### WHAT YOU HAVE TO DO
Pull every line that includes the word "link" out of the data below and copy it.
· · · ·
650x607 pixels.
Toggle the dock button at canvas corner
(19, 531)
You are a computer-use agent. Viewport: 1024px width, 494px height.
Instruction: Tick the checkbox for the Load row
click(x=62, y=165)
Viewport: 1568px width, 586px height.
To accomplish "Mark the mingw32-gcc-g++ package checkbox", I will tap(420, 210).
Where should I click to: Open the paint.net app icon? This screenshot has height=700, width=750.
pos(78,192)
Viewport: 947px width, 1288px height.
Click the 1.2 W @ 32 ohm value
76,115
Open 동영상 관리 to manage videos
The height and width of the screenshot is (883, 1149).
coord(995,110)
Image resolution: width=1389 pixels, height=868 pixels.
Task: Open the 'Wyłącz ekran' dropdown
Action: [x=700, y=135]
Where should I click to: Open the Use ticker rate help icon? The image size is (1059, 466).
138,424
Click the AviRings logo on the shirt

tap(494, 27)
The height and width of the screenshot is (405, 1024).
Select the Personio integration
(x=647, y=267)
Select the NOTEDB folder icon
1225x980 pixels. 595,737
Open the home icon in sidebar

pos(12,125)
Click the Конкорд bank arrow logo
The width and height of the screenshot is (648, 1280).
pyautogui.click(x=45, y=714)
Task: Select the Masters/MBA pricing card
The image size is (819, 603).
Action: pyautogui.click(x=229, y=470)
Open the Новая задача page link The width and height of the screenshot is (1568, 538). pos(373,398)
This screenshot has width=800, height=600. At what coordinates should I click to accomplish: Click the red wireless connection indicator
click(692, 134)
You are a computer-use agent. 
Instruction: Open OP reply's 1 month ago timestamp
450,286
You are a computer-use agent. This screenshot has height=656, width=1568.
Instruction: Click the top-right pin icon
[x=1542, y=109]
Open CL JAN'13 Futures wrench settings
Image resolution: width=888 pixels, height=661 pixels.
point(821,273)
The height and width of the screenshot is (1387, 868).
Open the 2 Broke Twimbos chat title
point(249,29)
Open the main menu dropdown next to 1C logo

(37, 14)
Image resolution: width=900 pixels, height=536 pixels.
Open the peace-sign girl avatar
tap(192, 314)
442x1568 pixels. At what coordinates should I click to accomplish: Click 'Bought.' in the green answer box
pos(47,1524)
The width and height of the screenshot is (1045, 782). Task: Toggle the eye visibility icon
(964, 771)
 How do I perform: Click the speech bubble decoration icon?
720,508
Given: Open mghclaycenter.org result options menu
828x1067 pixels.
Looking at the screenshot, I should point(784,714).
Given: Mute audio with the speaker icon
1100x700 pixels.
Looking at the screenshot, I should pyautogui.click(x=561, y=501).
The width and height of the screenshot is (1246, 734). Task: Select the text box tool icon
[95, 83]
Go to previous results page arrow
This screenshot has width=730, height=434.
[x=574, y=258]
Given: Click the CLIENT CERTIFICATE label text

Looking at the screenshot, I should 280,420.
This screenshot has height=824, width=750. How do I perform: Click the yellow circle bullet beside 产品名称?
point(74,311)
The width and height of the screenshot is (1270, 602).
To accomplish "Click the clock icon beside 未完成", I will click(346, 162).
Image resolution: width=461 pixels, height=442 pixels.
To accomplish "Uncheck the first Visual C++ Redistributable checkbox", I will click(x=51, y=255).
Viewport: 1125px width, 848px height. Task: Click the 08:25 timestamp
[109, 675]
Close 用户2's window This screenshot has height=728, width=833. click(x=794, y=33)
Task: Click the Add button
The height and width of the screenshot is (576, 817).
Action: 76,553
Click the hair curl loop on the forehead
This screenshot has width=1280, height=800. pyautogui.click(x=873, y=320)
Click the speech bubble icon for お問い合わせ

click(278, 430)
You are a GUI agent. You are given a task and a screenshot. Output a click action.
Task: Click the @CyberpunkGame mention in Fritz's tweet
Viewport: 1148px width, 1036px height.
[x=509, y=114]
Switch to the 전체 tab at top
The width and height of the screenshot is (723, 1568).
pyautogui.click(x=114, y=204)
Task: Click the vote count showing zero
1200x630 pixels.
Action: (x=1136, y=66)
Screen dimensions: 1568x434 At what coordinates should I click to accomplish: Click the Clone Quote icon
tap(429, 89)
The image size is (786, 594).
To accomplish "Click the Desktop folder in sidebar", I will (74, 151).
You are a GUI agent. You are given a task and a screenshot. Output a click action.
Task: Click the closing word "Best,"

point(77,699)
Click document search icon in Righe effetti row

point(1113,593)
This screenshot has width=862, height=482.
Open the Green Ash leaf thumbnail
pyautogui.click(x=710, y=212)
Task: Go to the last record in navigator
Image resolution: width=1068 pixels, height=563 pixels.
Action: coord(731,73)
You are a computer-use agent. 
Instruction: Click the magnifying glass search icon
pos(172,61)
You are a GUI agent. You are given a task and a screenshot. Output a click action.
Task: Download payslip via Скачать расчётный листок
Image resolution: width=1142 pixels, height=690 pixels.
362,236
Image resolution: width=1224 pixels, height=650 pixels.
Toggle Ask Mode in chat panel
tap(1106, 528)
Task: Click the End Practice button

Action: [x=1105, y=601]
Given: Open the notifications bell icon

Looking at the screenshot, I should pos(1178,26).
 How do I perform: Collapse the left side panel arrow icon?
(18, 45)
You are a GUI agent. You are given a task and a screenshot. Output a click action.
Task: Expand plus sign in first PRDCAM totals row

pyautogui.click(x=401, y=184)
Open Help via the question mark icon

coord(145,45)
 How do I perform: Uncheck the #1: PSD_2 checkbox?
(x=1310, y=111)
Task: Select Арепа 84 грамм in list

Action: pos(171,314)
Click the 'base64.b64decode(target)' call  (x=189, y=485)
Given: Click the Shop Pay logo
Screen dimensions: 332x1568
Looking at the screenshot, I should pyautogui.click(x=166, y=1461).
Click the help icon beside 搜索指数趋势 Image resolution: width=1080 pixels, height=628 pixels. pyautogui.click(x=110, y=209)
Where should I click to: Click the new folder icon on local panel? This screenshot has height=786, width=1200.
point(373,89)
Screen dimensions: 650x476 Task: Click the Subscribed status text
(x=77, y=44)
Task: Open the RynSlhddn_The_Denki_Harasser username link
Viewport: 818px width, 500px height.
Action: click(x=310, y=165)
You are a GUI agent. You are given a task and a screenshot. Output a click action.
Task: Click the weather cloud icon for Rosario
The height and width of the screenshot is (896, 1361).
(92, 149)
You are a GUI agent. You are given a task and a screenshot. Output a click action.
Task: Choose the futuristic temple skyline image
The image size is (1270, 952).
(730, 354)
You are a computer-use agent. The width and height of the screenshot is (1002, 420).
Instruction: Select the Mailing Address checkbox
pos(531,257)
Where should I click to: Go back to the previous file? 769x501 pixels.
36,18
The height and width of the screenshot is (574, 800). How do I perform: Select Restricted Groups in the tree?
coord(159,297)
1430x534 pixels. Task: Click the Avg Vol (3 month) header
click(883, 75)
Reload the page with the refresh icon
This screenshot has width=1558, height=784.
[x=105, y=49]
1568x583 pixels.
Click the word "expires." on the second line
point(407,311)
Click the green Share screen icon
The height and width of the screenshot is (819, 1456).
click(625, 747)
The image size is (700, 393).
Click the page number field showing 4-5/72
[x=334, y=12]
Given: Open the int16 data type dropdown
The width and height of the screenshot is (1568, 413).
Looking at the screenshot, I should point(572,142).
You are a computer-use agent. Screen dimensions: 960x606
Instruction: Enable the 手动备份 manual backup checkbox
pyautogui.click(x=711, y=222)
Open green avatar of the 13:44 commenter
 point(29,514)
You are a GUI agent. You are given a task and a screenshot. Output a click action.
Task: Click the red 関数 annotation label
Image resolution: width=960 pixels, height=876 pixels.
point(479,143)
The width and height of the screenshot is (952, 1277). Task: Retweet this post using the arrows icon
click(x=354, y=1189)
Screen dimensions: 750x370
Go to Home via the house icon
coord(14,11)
· · · ·
### OUTPUT FOR THIS EXERCISE
Open the Новая задача page link The width and height of the screenshot is (1568, 538). pos(373,398)
Task: Open the RynSlhddn_The_Denki_Harasser username link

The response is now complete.